On a mathematics community on Google+, Michal Nalevanko asked the question (paraphrased here, including my assumptions): Let us say there is a lottery game in which twenty numbered balls are pulled from a pool of eighty. What is the probability that three or more numbers will be consecutive? It is assumed that the numbers are sorted from least to greatest.
This is a case where it is simpler to determine the probability of the complement, and then subtract that probability from one. That is, if \(E\) is the event of having at least one set of three or more consecutive numbers, then \(\overline{E}\) is the event of having no such strings, and \[P(E) = 1 – P(\overline{E})\]

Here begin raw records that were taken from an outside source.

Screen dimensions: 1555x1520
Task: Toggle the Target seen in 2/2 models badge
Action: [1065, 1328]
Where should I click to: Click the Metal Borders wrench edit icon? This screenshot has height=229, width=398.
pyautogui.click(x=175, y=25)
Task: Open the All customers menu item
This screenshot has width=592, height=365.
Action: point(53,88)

We could have one of three scenarios, involving our twenty balls: They could all be separated by at least one number, there could be one or more pairs of consecutive numbers, or there could be at least one run of three or more. The first two scenarios, taken together, represent the complement event, \(\overline{E}\); let us call them \(C_0\) and \(C_2\), for “no consecutive” and “two consecutive”, respectively. Let us call our target event \(C_{3+}\). This gives us: \[P(C_{3+}) = 1 – P(C_0) – P(C_2)\]
This is a general formula which can be applied to any case where we are pulling \(x\) balls from a pool of \(y\). We can work from the specific case, work from a simpler case (such as pulling four balls from a pool of nine), or work from the general case. Because the numbers in the given case are very large, I think it is easier to work from a simpler case and then apply the same reasoning. We can also check our answers against computer simulations. Since order doesn’t matter, we will be using combinations rather than permutations.

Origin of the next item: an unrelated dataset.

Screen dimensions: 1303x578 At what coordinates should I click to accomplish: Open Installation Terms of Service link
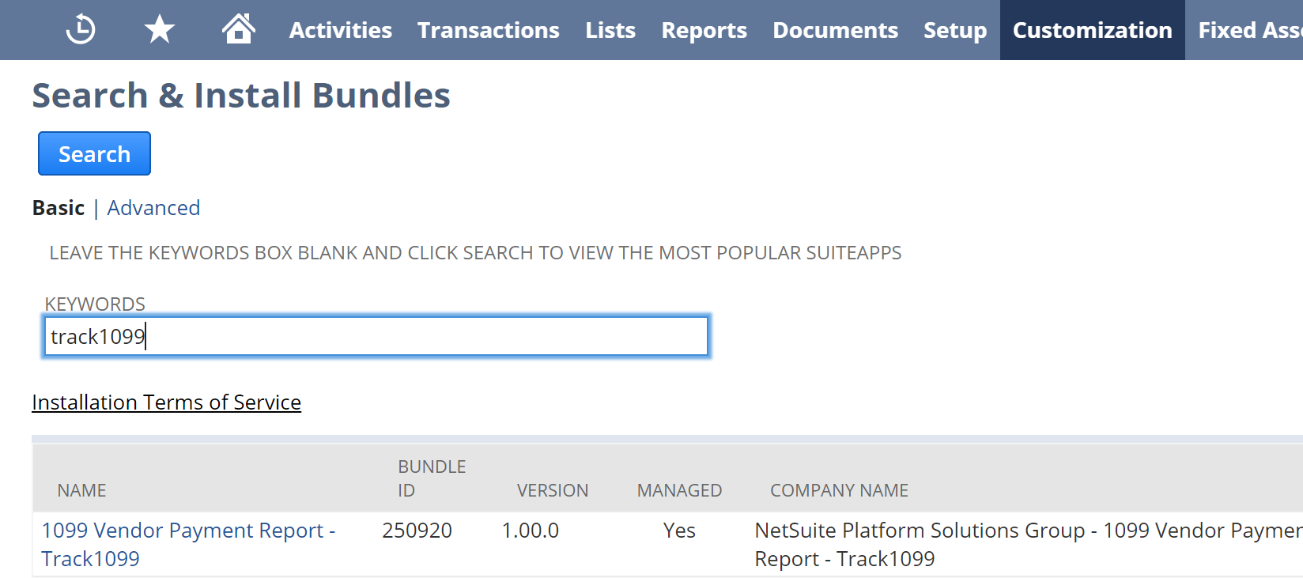[x=166, y=402]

So, let us consider the case of pulling four balls from a pool of nine. Unlike our original problem, we can fairly easily come up with an exhaustive list of combinations. There are 126 such combinations, which can be categorized as follows:
- Four consecutive numbers (1234, 2345, etc.): 6
- Three consecutive numbers (1235, 1236, etc.): 30
- Two pairs of consecutive numbers (1245, 1256, etc.): 15
- One pair of consecutive numbers (1246, 1247, etc.): 60
- No consecutive numbers (1357, 1358, etc.): 15
This gives us 36 cases where the condition is satisfied and 90 where it is not. The probability of getting three or more consecutive numbers when drawing four from nine is thus \(\frac{36}{126}\approx 28.6\%\).
However, it would not be practical to generate a complete list of combinations of twenty from eighty; this list has over \(3.5 \times 10^{18}\) members. We can use some logic to generate formulas, use the numbers above to check our logic, and then generalize the formulas to the specific case.
Let us start with the cases where there are no consecutive numbers. What does that mean? One way to think about it is in terms of buckets, where each bucket represents a gap. Since we have four numbers that are mutually separated by at least one number, there are three buckets between them that must each contain at least one number. There are two more buckets, one at each end, that may be empty. There is a formula for putting \(m\) balls in \(n\) buckets, which is \[\binom{m+n-1}{m}=\frac{(m+n-1)!}{m!(n-1)!}\]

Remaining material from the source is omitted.